I'm getting my 8 weeks male spoo in 2 weeks, and this weekend, i will built his potty area. I don't want him to pee and poop all around the lawn, so i'm building a potty area, a large square made with concrete blocks and filled with river stone. Did you guys ever saw this kind of potty spot? I want to do this, but i don't know the dimensions required for the square. Can someone help me please?

Thanks a lot! 

(Also, if you have a better idea then this, tell me!)


----------



## tortoise (Feb 5, 2012)

River stone will be ridiculously hard to clean. Pea gravel is better, although you will have to replenish some of it every year.

We just have a designated corner of the yard for potty area. You'd never know it was there if I didn't tell you. The grass is very happy. :lol:

Edited to add: Our potty area is about 30 by 30 feet.


----------



## Poodle Head (Sep 12, 2011)

We just have a certain area on the lawn, like tortoise - the grass doesn't seem to yellow or die, so it works for us. We gave her a command word to go and always took her to the same spot. She's a creature of habit, so now she just automatically goes there when we let her out.


----------



## BorderKelpie (Dec 3, 2011)

I have multiple dogs and I have managd to do that as well. I have built a 12X24 ft kennel and the first thing I do is put the dogs out there to do their business. After they are properly emptied, they are allowed to romp and play in the back yard. I tend to giggle everytime one of them gets that look and beelines it back to the kennel to 'go.' My kennel area is a combo of dirt and concrete. There is a dog house and a shade box so that if for some reason I want to leave a dog outside safely, I can. The kennel is also partially covered and inside a fence but not alongside one, so no one can access them if unattended. I do only put them in the kennel in compatible pairs, though. One dog shouldn't need more than a 10X10 area for elimination purposes, but the grass will be run down to dirt if s/he spends considerable time in it. I do have two males that I take out in the front yard to mark the corners and posts, though. We have a huge stray dog problem and strangley enough, that seems to help. 
I so hate stepping in landmines in my yard.


----------



## tortoise (Feb 5, 2012)

I forgot to say that puppies are very sensitive to groud texture. If he always potties on rock, it will be very difficult to get him to potty on grass. It might be impossible!

(This is why potty pads are not a good idea.)

Make sure your puppy will potty on cement, grass, mulch, and gravel before really sticking to a designated potty area.
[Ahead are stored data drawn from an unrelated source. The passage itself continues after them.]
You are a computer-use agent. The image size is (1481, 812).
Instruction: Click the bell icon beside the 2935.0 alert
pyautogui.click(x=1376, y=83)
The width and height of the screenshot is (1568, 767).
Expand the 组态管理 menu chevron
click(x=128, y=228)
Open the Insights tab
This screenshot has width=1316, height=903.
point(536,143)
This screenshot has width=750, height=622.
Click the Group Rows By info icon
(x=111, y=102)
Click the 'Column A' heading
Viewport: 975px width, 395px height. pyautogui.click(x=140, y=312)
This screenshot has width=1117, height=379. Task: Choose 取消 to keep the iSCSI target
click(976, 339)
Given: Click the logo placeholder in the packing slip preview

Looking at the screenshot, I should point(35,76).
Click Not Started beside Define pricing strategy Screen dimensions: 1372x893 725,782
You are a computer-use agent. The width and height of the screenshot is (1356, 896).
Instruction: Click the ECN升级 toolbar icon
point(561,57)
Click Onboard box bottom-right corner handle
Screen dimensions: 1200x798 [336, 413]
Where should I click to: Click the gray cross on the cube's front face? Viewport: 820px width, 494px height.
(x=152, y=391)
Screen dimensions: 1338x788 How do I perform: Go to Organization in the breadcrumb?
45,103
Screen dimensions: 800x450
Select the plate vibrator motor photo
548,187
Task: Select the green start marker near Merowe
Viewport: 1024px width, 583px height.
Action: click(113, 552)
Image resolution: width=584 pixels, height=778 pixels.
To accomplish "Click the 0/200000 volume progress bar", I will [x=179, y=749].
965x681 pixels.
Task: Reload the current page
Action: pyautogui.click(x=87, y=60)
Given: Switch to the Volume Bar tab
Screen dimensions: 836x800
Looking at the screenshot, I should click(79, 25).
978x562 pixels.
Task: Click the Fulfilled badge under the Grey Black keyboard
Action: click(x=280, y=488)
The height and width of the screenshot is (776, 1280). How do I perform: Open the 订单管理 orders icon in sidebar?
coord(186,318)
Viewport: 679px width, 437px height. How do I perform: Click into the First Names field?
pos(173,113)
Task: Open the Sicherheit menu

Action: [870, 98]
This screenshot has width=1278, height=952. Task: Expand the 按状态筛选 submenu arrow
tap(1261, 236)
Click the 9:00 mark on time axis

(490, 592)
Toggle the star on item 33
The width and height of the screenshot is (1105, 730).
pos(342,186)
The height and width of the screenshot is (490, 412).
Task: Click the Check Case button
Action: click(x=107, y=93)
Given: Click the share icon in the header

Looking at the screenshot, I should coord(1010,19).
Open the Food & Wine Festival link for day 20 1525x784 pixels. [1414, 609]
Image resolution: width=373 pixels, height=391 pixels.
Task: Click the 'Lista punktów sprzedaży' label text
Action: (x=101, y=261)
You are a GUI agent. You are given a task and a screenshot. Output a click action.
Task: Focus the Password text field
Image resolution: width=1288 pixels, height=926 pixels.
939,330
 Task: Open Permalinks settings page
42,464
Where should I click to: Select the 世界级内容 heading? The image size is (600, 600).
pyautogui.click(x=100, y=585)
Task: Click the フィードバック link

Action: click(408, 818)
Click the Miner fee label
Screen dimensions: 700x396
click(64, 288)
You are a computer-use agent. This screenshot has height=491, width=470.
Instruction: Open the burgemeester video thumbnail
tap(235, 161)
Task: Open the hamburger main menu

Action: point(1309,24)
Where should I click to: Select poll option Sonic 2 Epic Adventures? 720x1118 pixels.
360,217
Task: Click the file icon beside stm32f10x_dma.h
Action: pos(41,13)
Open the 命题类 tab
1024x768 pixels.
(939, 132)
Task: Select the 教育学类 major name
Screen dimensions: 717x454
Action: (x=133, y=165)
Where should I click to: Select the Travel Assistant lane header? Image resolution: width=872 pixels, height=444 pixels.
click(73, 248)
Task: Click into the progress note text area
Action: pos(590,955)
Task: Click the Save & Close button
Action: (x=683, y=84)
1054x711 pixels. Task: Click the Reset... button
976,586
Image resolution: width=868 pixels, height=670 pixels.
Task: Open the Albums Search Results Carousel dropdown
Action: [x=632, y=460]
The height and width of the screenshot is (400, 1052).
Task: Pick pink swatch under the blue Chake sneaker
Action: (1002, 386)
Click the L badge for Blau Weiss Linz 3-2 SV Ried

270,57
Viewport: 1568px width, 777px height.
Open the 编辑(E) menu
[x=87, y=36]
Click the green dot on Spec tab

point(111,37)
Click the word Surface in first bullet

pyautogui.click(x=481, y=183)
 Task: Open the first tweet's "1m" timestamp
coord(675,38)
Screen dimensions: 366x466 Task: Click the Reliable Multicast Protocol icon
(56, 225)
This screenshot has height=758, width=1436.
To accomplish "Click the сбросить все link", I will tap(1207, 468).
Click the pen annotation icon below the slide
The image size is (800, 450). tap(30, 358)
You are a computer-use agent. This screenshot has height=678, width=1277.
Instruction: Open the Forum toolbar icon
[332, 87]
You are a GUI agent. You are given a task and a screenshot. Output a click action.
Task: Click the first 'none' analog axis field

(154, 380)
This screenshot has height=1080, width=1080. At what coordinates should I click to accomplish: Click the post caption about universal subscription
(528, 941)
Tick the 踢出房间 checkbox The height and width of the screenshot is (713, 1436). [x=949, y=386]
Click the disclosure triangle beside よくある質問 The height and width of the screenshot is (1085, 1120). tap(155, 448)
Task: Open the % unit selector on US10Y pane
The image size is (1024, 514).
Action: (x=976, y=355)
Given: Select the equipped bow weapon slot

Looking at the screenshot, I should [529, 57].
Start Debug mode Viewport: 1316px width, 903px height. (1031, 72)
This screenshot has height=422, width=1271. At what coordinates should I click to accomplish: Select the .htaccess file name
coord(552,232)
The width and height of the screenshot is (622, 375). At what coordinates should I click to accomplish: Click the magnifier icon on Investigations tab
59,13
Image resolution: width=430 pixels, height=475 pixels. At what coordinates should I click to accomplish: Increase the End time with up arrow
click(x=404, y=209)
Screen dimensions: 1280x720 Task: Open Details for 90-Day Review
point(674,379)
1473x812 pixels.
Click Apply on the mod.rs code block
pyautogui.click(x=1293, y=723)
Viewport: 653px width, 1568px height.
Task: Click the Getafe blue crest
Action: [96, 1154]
This will be make your life easier if you are traveling or have to move.

Ask the breeder what surfaces he potties on now. If it is only one surface (concrete, grass, dirt, etc), ask the breeder to give a difference surface for a potty area in the next couple weeks.


----------



## Elfywara (Apr 16, 2012)

Thanks for replying everyone!

I saw other post on Internet about the potty spot. Some mention that the pea gravel begin to stink after a while. I don't remember where, but i saw a post on a website where they mention they use river stone for the cover. I thought it was a good idea. Why is it more difficult to clean?

My puppy will pee and poo on other ground texture, when i'll go walking in the park, at my father's house (in the country), etc. But at my house, only in his potty area. I don't have a very large backyard, so i don't want to put my feet on landmines too!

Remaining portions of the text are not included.